***** Bereitgestellte Daten *****

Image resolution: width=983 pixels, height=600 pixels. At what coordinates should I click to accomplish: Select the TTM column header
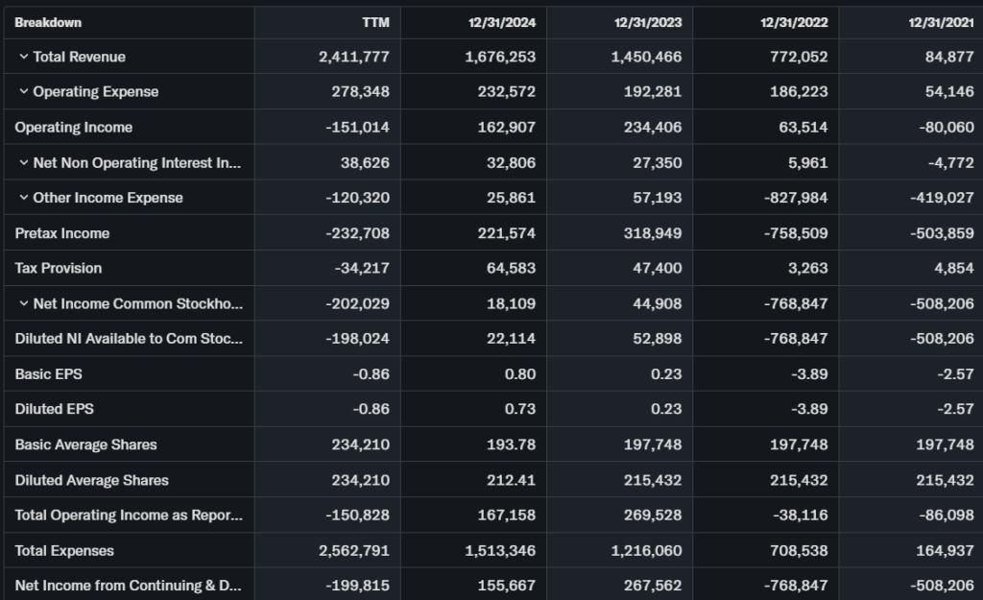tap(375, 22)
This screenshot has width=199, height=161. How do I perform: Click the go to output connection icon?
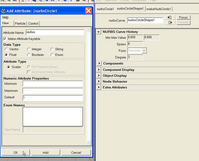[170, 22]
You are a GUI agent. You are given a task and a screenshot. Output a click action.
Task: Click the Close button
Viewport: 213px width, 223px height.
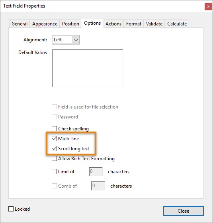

*****
***** Bereitgestellte Daten *****

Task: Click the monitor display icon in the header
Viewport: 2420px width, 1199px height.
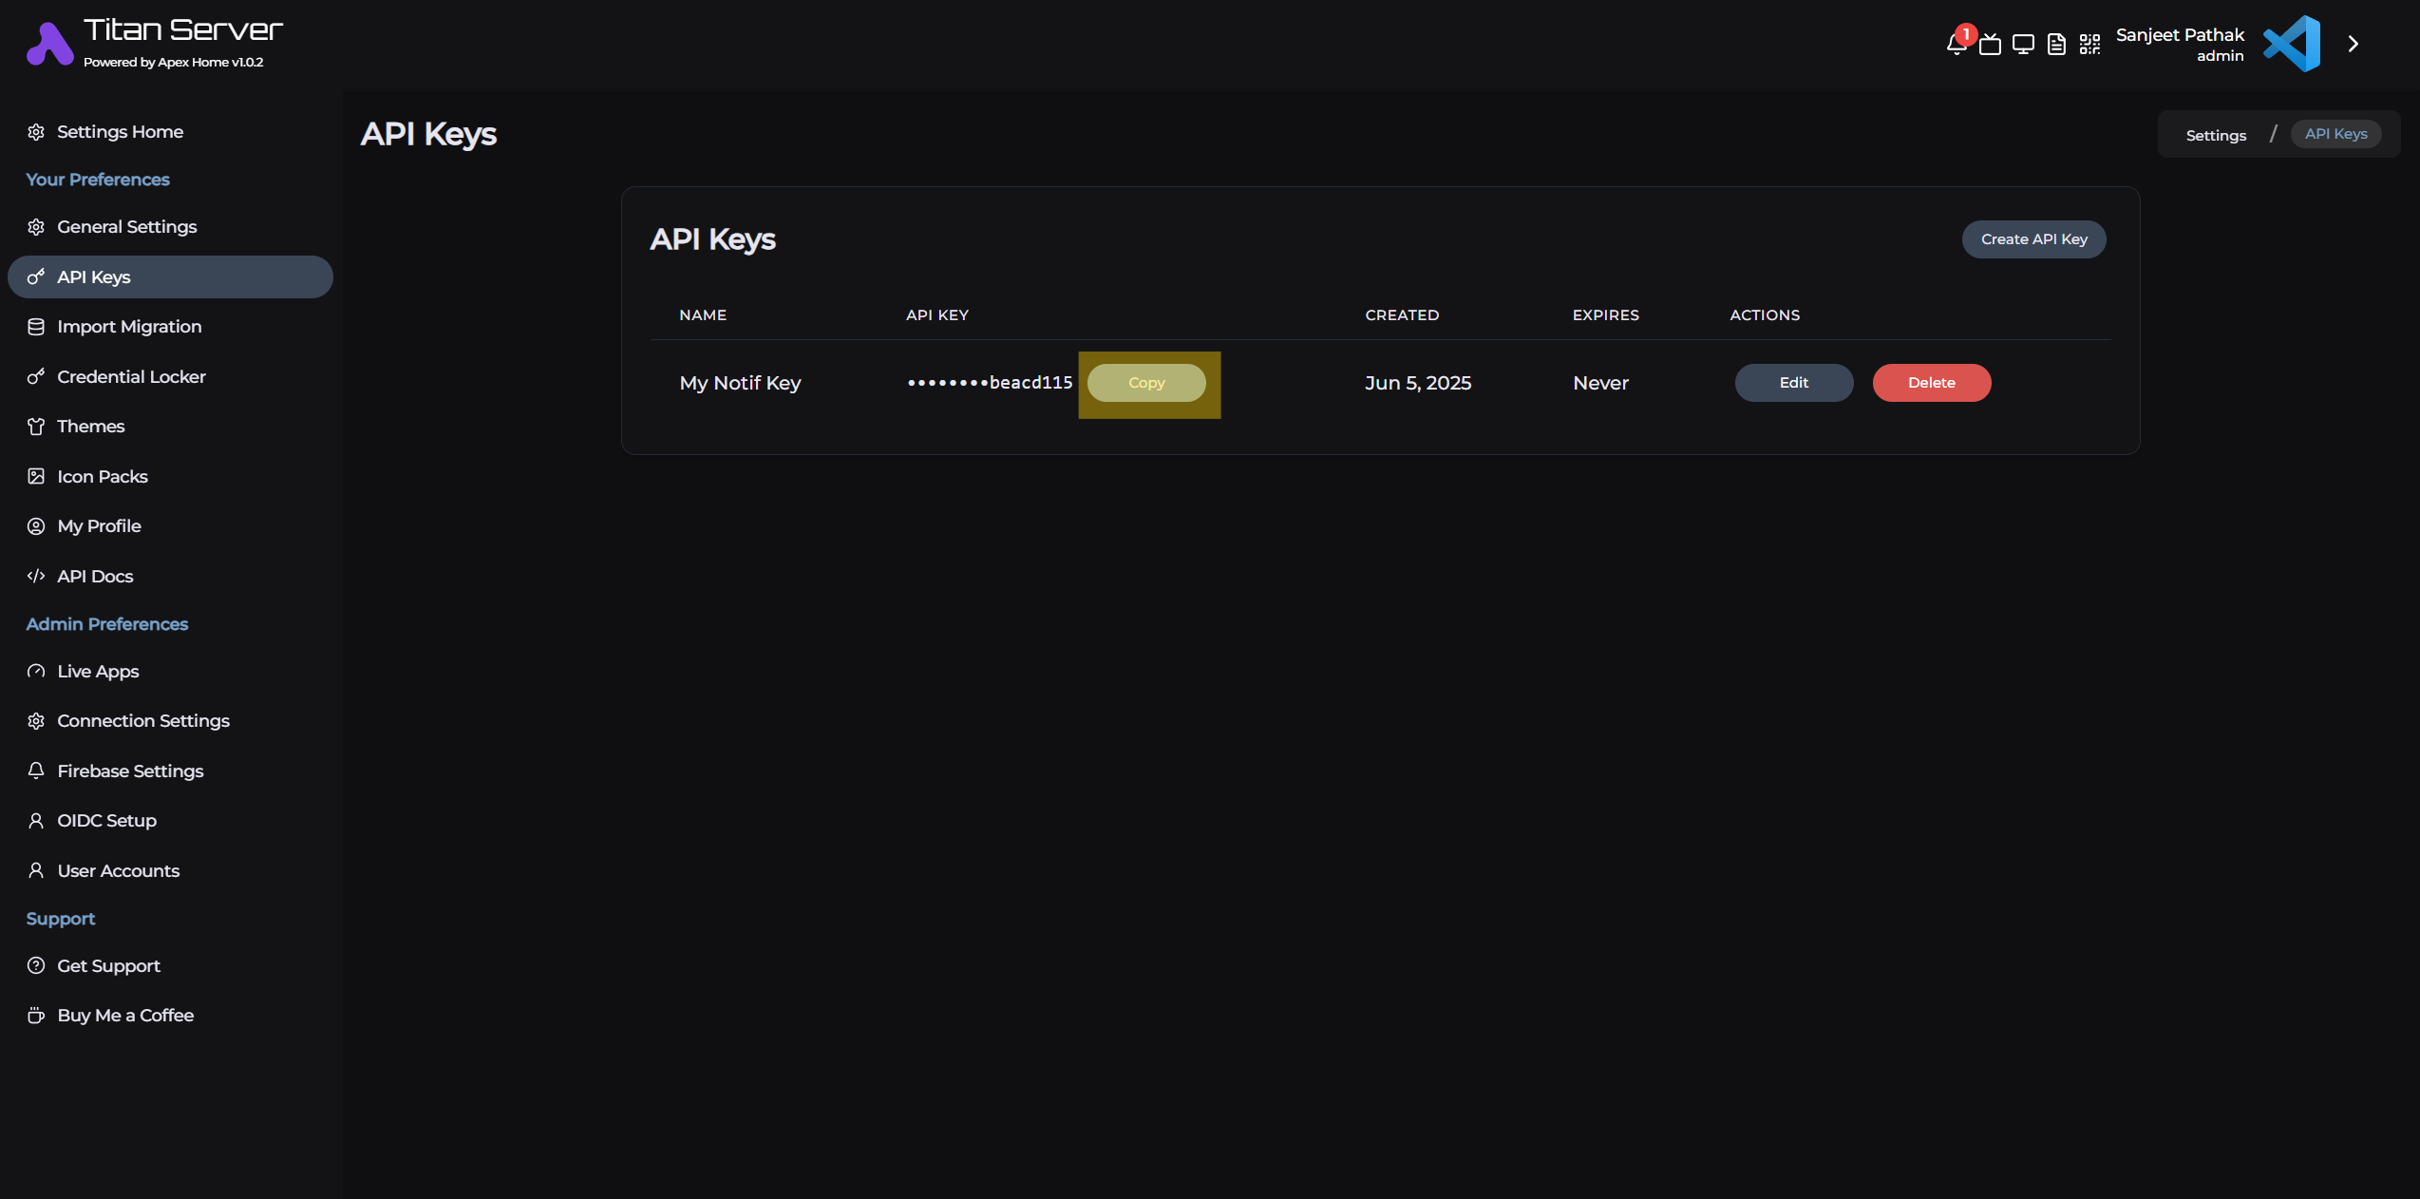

*****
***** Bereitgestellte Daten *****

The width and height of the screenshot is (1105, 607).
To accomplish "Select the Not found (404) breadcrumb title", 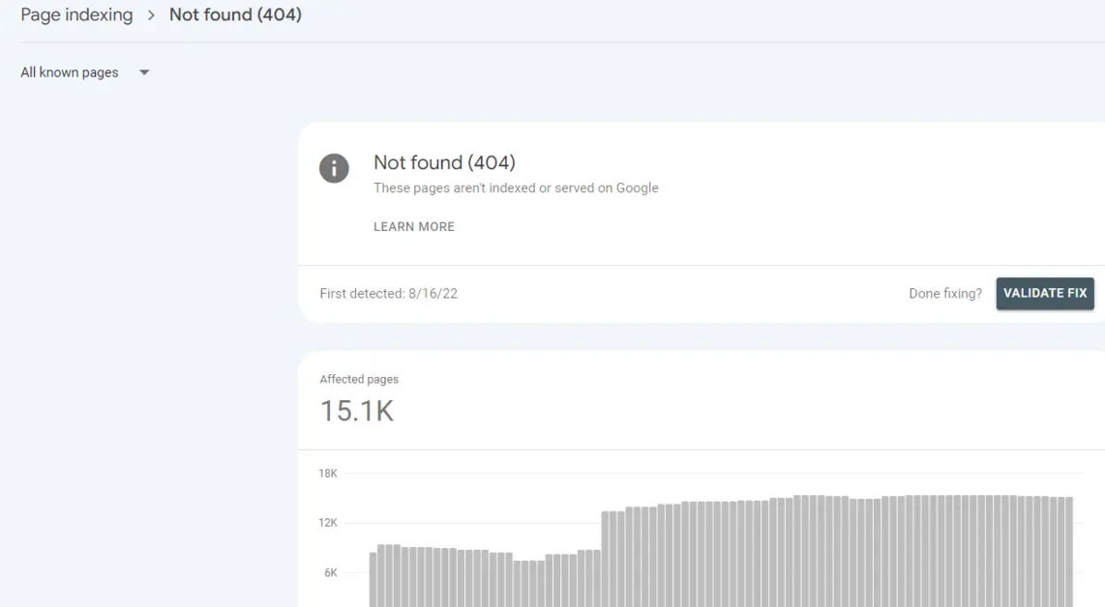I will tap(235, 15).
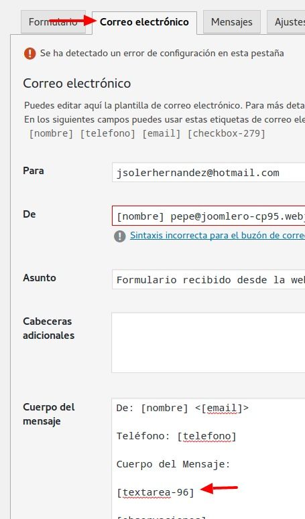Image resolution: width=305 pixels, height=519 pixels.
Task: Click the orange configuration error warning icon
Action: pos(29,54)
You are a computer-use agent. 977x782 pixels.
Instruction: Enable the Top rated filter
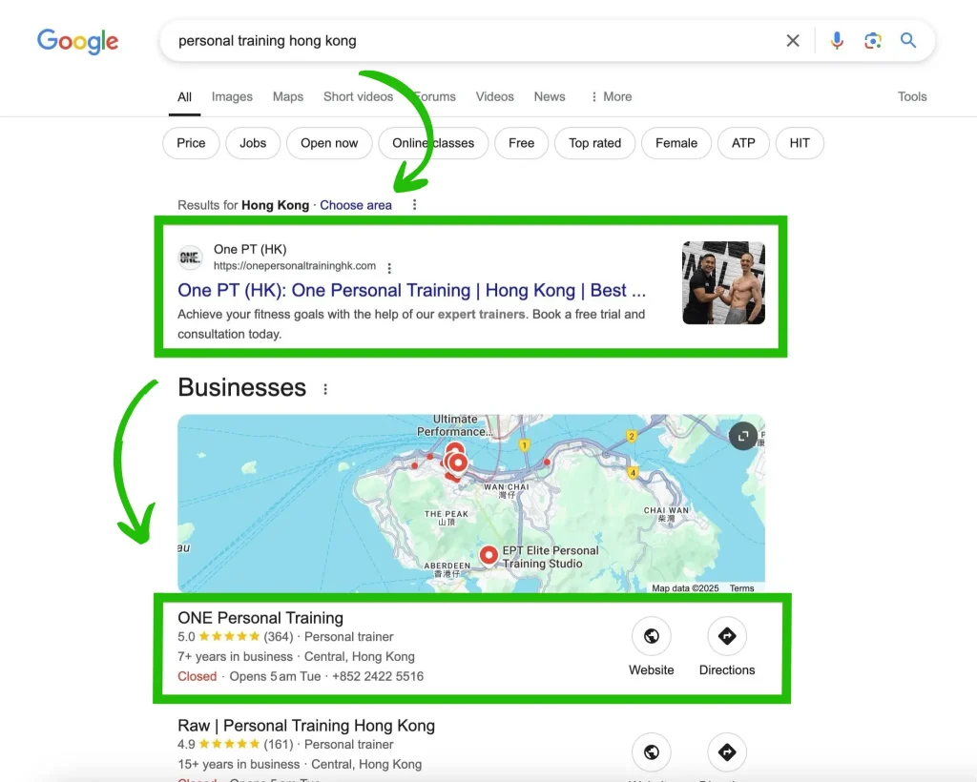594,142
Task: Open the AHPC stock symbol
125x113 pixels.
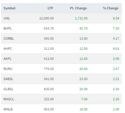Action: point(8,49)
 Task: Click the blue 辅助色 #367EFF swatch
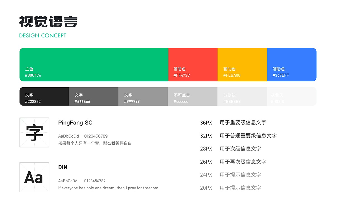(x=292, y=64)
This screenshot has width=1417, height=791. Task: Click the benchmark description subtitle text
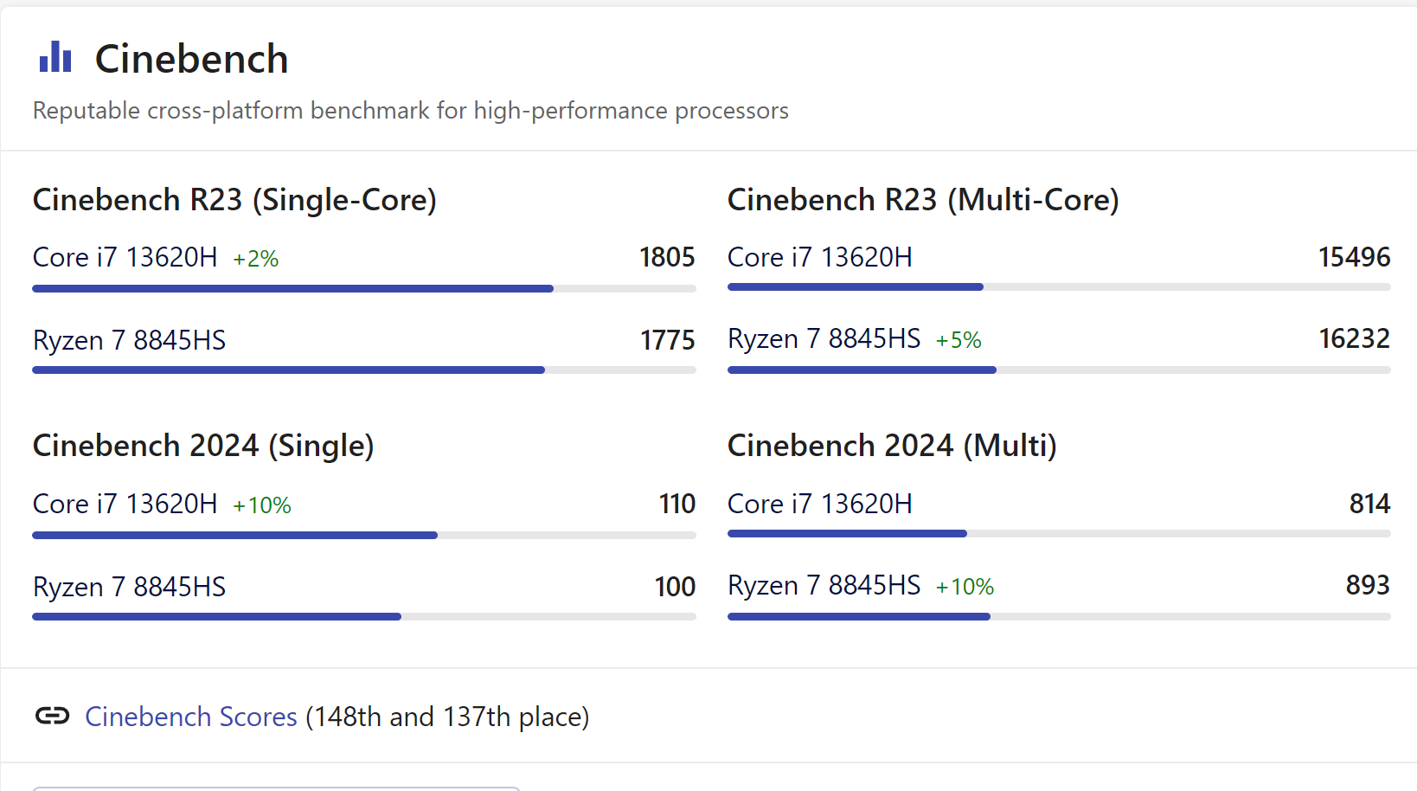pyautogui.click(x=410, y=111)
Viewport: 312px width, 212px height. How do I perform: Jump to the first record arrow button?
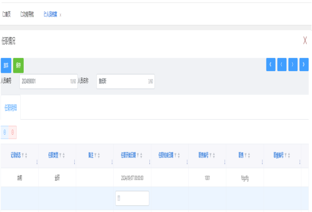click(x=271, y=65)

*****

» **Aufgabenstellung**: Übertrage den Abschnitt der Daten, der mit der Zeile mit „This screenshot has width=199, height=161.“ beginnt und mit der Zeile mit „Viewport: 213px width, 223px height.“ endet (beide eingeschlossen), zeilenweise in eine JSON-Liste aus Zeichenketten, ohne Leerzeilen. Bilder werden dabei nicht übernommen.

» **Lösung**:
[
  "This screenshot has width=199, height=161. How do I perform: Click the go to output connection icon?",
  "[170, 22]",
  "You are a GUI agent. You are given a task and a screenshot. Output a click action.",
  "Task: Click the Close button",
  "Viewport: 213px width, 223px height."
]